Recently, Justice Gorsuch has continued his attack on Chevron deference by writing a statement accompanying the denial of certiorari, joined by Roberts and Alito, that raised serious questions about the decisions of some lower courts to extend Chevron deference to contracts entered into with administrative agencies.  Gorsuch writes that it is one thing to provide Chevron deference for agency interpretation of statutes (which he clearly does not favor) and quite another to provide Chevron deference for interpreting contracts into which the agency entered (which he seems to regard as an excessive extension of Chevron).  Gorsuch appears to favor traditional contract interpretation – which would be more fair-minded – than this Chevron extension.

So far so good.  I agree that Chevron is mistaken and it should not be extended to contract interpretation.

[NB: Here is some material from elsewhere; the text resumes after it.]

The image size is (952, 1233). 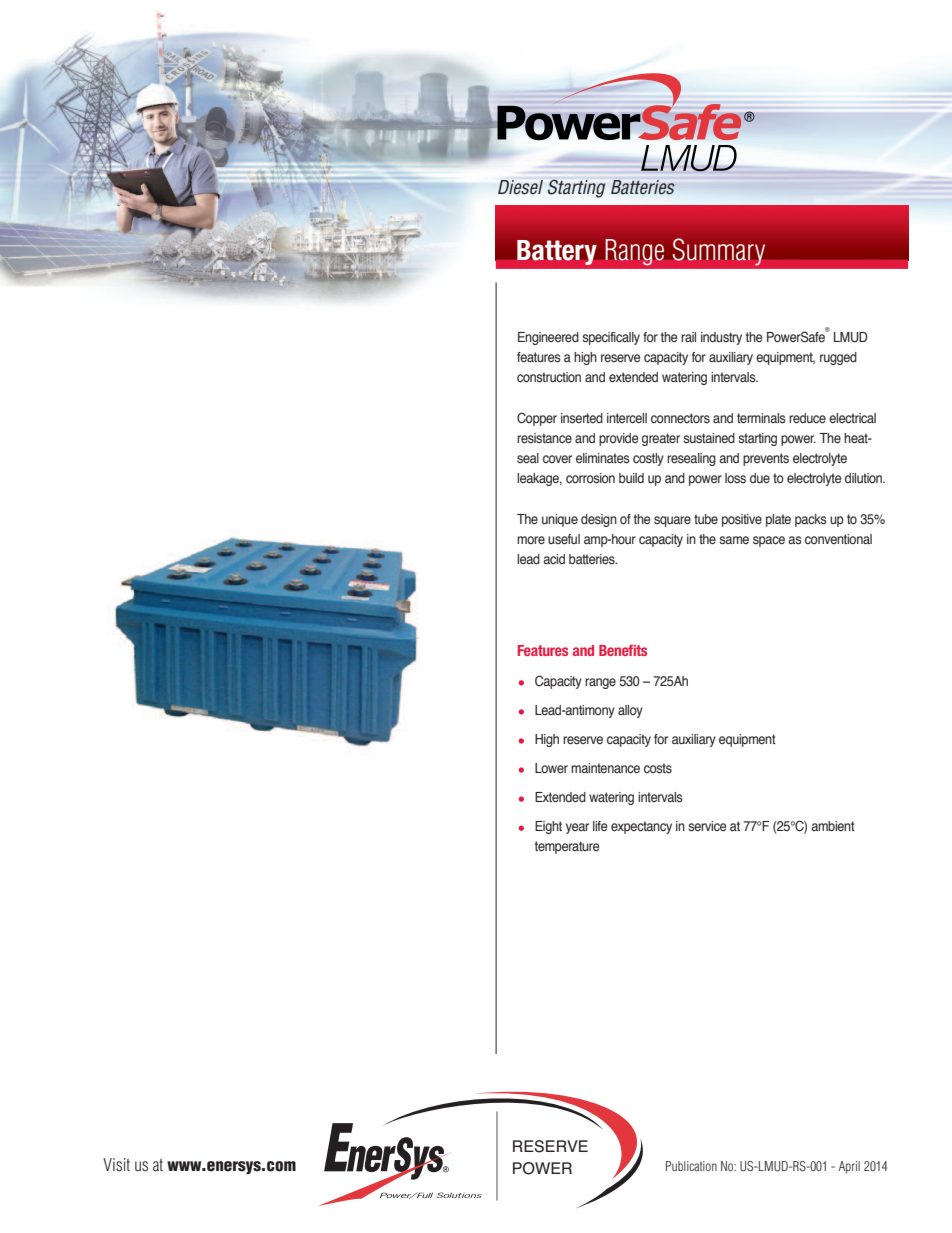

In making his argument, however, Gorsuch referenced one of these traditional contract interpretive rules: “Usually, of course, judges look to the tested and pretty ancient rules of contract construction. For example, we often resolve contractual ambiguities against the party who wrote the agreement, in part on the theory that the drafter might have avoided the dispute by picking clearer terms.”

This latter rule of resolving contractual ambiguities against the drafter – contra proferentem – is in my view a problematic interpretive rule.  In my earlier career as an insurance scholar, I wrote a piece entitled “The Ambiguity Rule and Insurance Law: Why Insurance Contracts Should Not Be Construed Against the Drafter.”  In the insurance context, where the rule is applied most strongly, I argued that the rule has various problematic features.  First, it provides a variety of unfortunately incentives, such as inducing insurers to write harder to read contracts, because they have to spell out more to avoid ambiguity.  Second, it provides protection to insureds when they did not necessarily need it, since there is little reason to believe that ambiguous provisions are unfair to them.  Third, it discourages the courts from considering the purposes of the parties in resolving ambiguities, because it seems to say that the insurer should lose concerning unclear provisions, even if the parties’ purposes might support the insurer.

I don’t favor replacing one ambiguity rule (Chevron) with another one (contra proferentem).  Ambiguities sometimes makes sense (such as the one that asks judges to interpret provisions based on purposes), but often they do not.  That is the case with both Chevron and contra proferentem).

Of course, my policy views about the contra proferentem should not influence the Supreme Court in this case.  So Gorsuch is correct in his (apparent) claim that Chevron should not apply to contract interpretation and that traditional contract interpretive principles, including contra proferentem, should apply.